╭─ Selected excerpt

Experiment: Combined Bottleneck and Orthogonality for Compositional Generalization

Combined Bottleneck and Orthogonality for Compositional Generalization

Category: Machine Learning

Summary: Testing whether a hard bottleneck and orthogonality regularization work better together than either intervention alone for compositional generalization.

Two different ideas may help neural networks generalize compositionally: forcing information through a narrow internal bottleneck, and regularizing hidden weights so their directions stay spread out rather than collapsing. This experiment asks whether those mechanisms are complementary, producing a stronger effect together than either one does by itself.

The architecture expands to a wide hidden layer, compresses into a bottleneck, and then expands again before classification. Across several widths, bottleneck sizes, and orthogonality settings, the experiment compares four regimes: no intervention, bottleneck only, orthogonality only, and both combined. It tracks both standard accuracy metrics and effective-rank diagnostics at each hidden layer.

The scientific interest is in mechanism rather than benchmark chasing. If the combined intervention wins clearly, it would support the idea that compositional failures come from both excess representational freedom and poor use of the dimensions that remain active.

Method: Width-and-bottleneck MLP sweep with an orthogonality penalty applied to hidden layers, evaluated on a held-out compositional classification task.

What is measured: In-distribution accuracy, out-of-distribution accuracy, compositional gap, effective rank by layer, and interaction effects between bottlenecks and orthogonality.

╰─

In the experiment description on combined bottleneck and orthogonality, quote the stretch from "Category: Machine Learning" through "does by itself.". The entries have nothing to do with this.

╭─ Given entries

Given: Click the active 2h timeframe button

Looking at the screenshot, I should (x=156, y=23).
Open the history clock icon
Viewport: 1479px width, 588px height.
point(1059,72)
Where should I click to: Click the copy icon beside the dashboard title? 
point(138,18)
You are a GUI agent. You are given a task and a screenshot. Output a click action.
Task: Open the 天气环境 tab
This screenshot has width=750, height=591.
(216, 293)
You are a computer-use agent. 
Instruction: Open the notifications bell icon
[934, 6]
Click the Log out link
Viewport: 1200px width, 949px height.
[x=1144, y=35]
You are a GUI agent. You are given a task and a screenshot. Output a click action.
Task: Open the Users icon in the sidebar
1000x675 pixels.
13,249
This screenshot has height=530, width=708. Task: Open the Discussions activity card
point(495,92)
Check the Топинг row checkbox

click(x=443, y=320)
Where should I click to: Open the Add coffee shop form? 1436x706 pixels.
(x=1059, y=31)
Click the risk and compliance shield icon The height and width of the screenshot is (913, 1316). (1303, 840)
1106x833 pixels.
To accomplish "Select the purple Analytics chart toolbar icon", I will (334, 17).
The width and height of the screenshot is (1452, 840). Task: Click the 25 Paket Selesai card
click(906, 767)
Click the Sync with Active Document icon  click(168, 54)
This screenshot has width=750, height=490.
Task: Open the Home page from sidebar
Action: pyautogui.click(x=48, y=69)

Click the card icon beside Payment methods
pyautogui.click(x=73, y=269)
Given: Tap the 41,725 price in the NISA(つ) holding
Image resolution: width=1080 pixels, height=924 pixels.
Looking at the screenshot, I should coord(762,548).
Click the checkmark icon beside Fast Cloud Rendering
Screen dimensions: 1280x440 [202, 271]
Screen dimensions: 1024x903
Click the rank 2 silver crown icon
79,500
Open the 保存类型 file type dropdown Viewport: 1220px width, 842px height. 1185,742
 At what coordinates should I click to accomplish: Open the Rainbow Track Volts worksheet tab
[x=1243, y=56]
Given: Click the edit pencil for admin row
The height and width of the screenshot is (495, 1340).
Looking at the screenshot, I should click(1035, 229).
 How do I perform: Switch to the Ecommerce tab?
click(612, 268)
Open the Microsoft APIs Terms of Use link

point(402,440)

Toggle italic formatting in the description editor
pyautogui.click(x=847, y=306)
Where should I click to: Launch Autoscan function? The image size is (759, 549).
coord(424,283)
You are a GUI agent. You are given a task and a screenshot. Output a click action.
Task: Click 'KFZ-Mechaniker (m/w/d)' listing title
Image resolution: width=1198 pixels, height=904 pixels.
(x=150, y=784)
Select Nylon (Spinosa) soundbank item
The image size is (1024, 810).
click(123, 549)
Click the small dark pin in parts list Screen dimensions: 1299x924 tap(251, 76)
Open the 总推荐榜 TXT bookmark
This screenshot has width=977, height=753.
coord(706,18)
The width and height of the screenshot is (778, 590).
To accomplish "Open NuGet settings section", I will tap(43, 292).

╰─

Solution below:
Category: Machine Learning

Summary: Testing whether a hard bottleneck and orthogonality regularization work better together than either intervention alone for compositional generalization.

Two different ideas may help neural networks generalize compositionally: forcing information through a narrow internal bottleneck, and regularizing hidden weights so their directions stay spread out rather than collapsing. This experiment asks whether those mechanisms are complementary, producing a stronger effect together than either one does by itself.